Surely, Defendants had—or should have had—the historical materials and analyses the State relied upon when it began its legislative response to Bruen. After all, the Supreme Court was clear that in order for any gun control legislation to pass constitutional muster under the Second Amendment, such legislation must be consistent with historical tradition. The State has had six months since Bruen to identify well-established and representative historical analogues. In fact, Chapter 131 expressly states that the “sensitive-place prohibitions on dangerous weapons set forth in this act are rooted in history and tradition . . . analogous to historical laws that can be found from the Founding era to Reconstruction, which are also found in modern laws in many states.”

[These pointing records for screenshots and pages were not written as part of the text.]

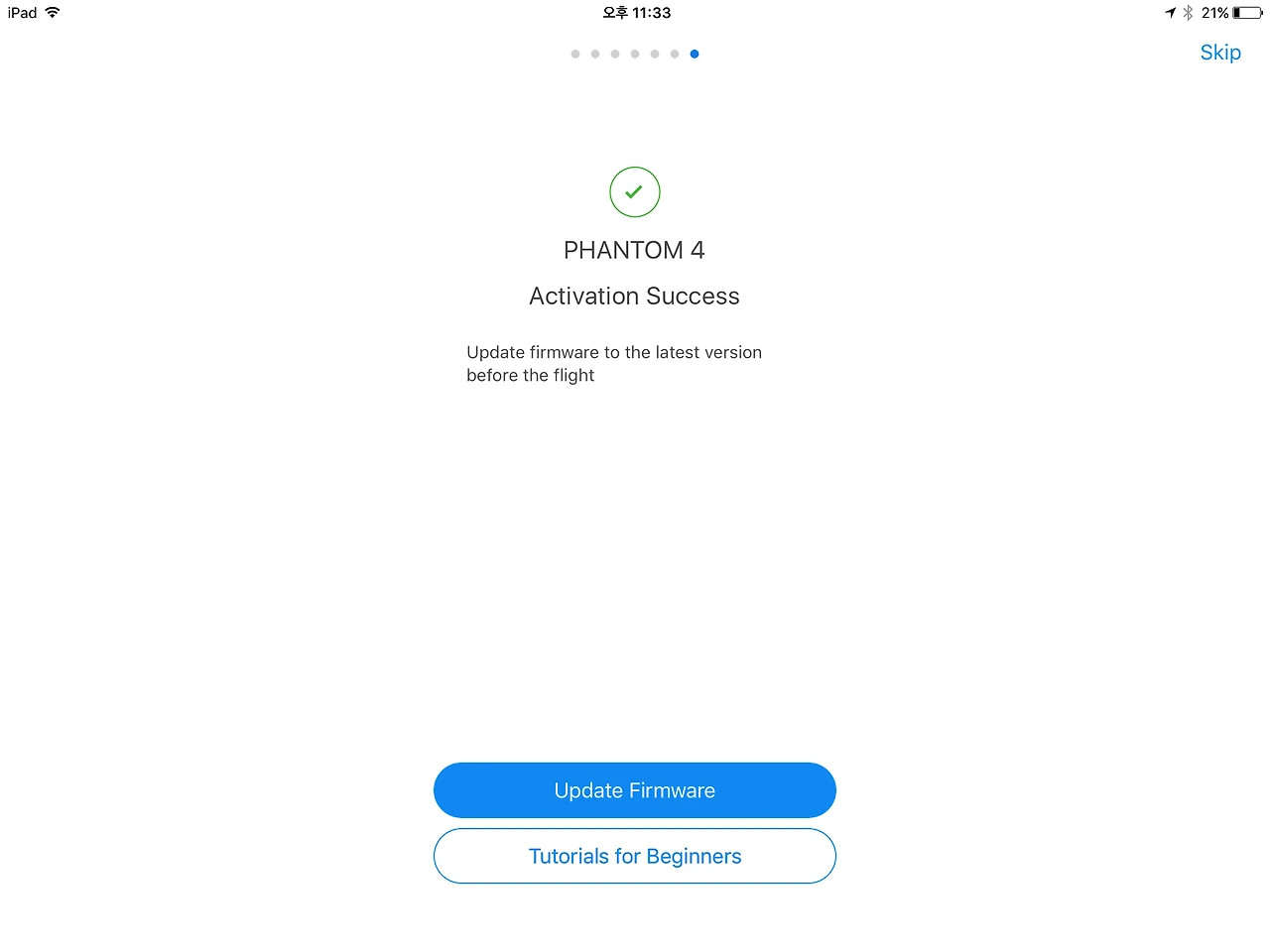Tap the Bluetooth status icon
Screen dimensions: 1270x952
click(x=1188, y=13)
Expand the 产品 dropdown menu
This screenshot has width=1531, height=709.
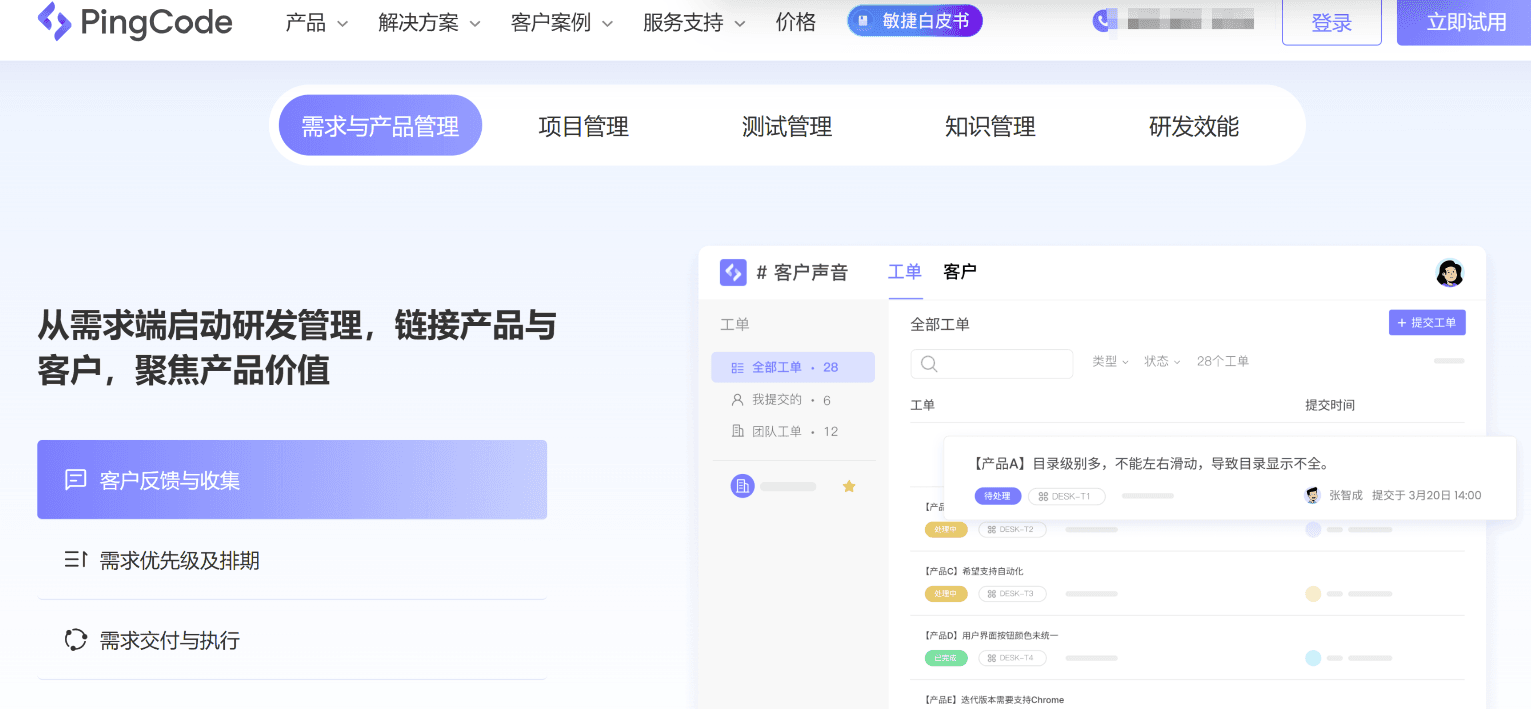coord(317,22)
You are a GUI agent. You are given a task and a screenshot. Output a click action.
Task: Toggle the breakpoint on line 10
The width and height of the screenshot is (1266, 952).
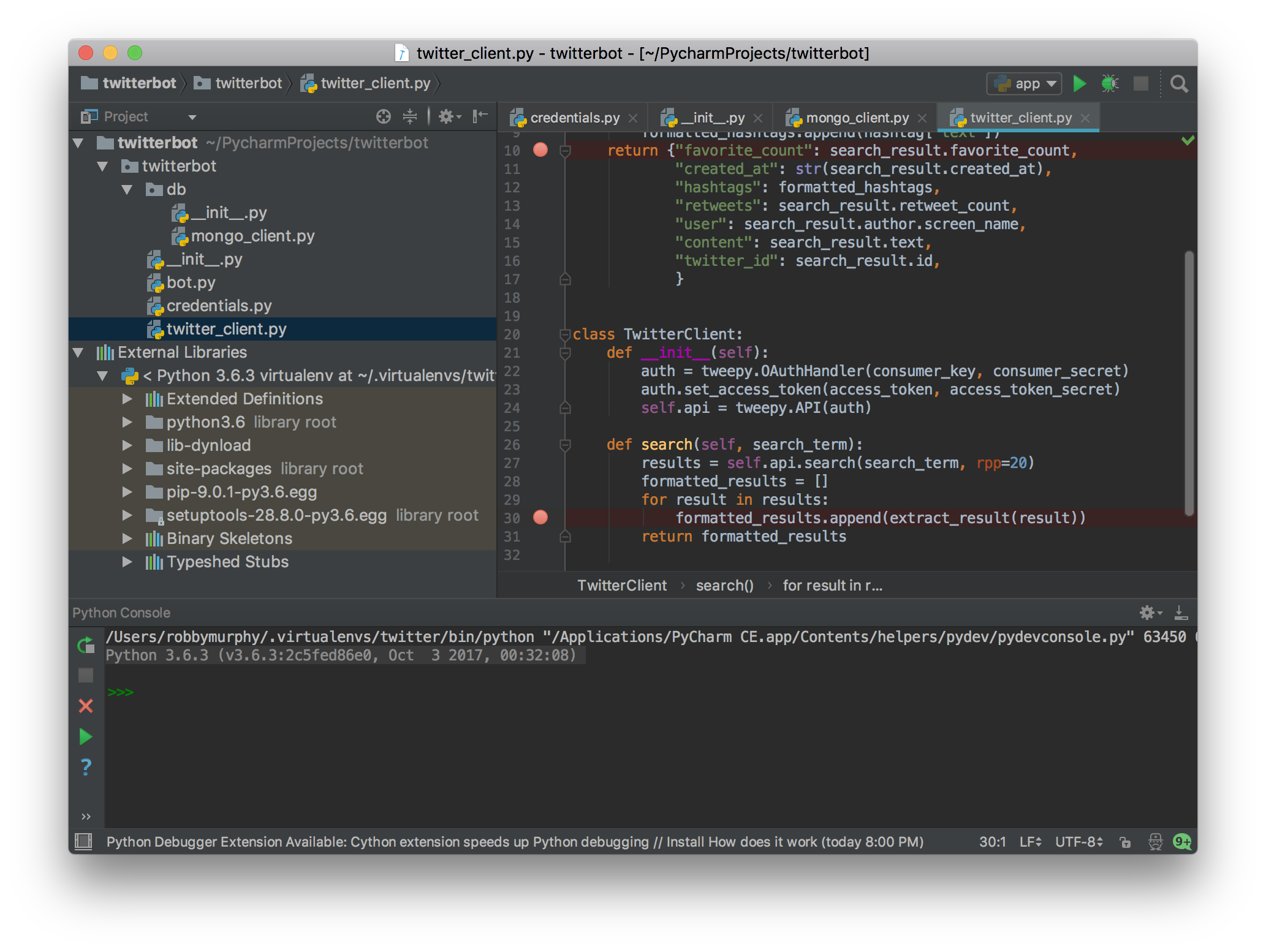click(x=540, y=150)
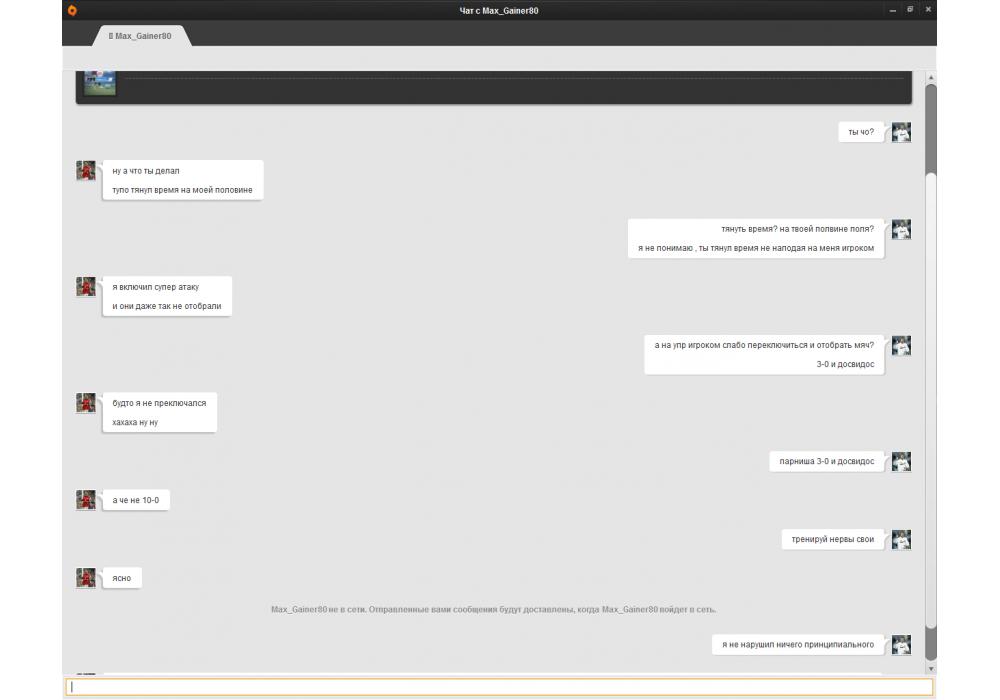
Task: Click the "я не нарушил ничего принципиального" message
Action: 798,645
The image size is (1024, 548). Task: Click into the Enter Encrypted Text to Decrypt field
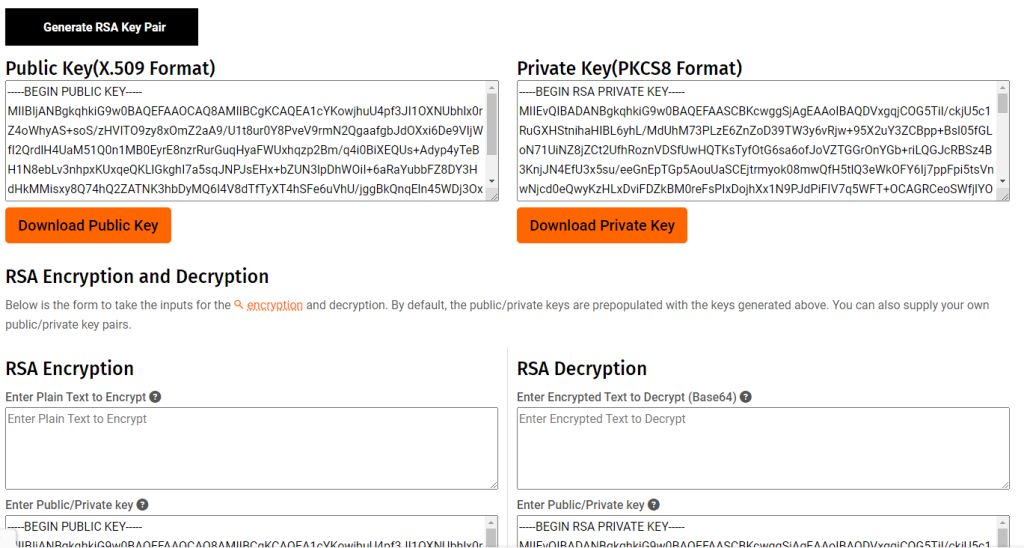763,448
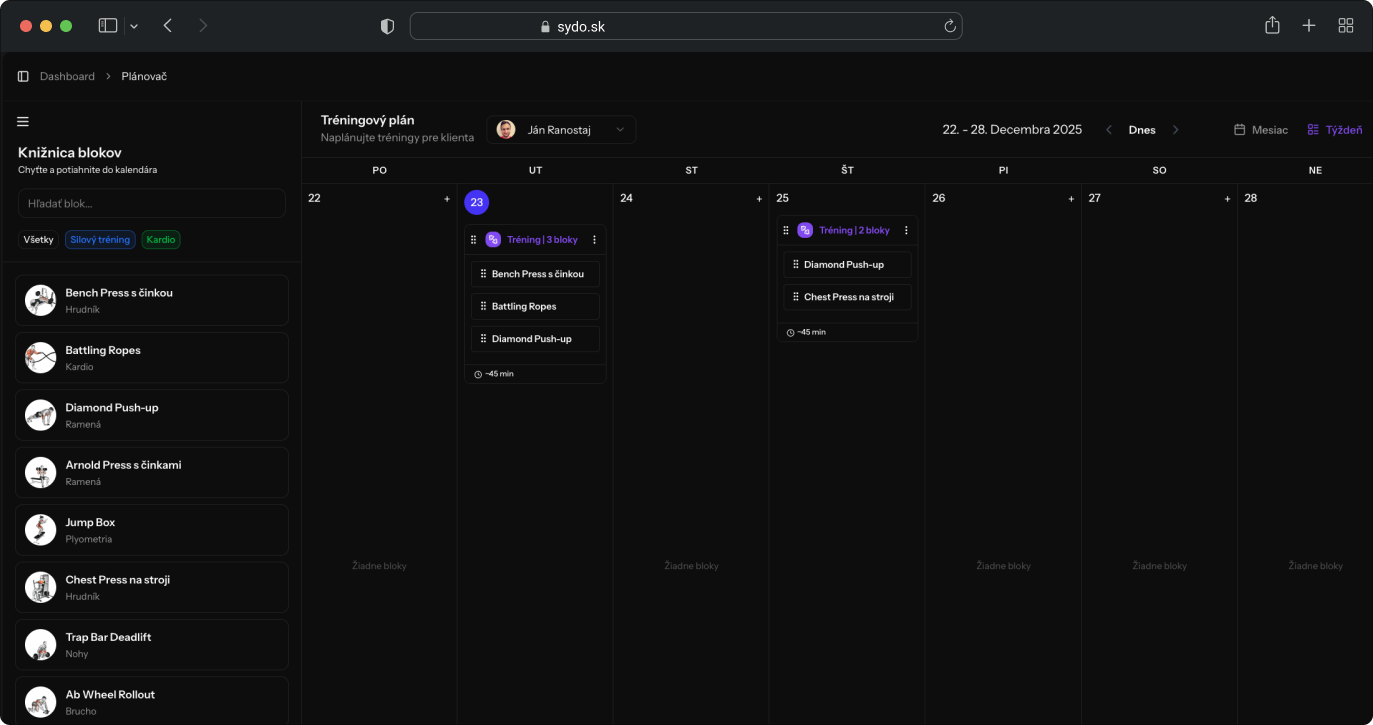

That Defendants dedicate a significant portion of their argument discussing the benefits of the firearms regulations and not evidence of historical analogues is quite telling. And although Defendants represent that the “State will offer ample evidence that Chapter 131 is constitutional,” they do not adequately explain why—if such evidence was critical to the passage of the legislation that would pass constitutional muster post-Bruen and available to the Legislature as set forth in Section 1(g) of the statute—they have not introduced such evidence here. Certainly, Defendants anticipated challenges to the legislation and should have been better prepared to defend the legislation’s constitutionality.


Gottlieb says it’s not a lack of preparation; it’s the fact that New Jersey simply doesn’t have the historical evidence to justify the kinds of draconian anti-2A laws it put in place last month. In fact, rather than make small changes to state law to bring them in line with the Bruen decision, Gottlieb says anti-gun Democrats have made a set of bad laws even worse.

“I expected the gun prohibitionists to come up with new laws, but I figured they would be a step lower than the ones that were struck down,” the longtime Second Amendment activists relayed.

“Instead they doubled down and passed laws that were more restrictive than what the Supreme Court struck down. And that made no sense, since with a 6-3 majority for gun rights on the Court, why are the gun prohibitionists being so stupid? You’d think they’d at least be biding their time until maybe the make-up of the Court changed. Sometimes, you know, we get lucky because the other side isn’t that smart.”

Or maybe they’re just so ideologically blinded by their hatred of the Second Amendment and their contempt for those who support it that they’re Leeeeeeroy Jenkins-ing their way to the Supreme Court. Either way, Gottlieb sounds confident that the provisions challenged in Koons are going down… and the organization isn’t done undoing New Jersey’s damage to the rights of state residents.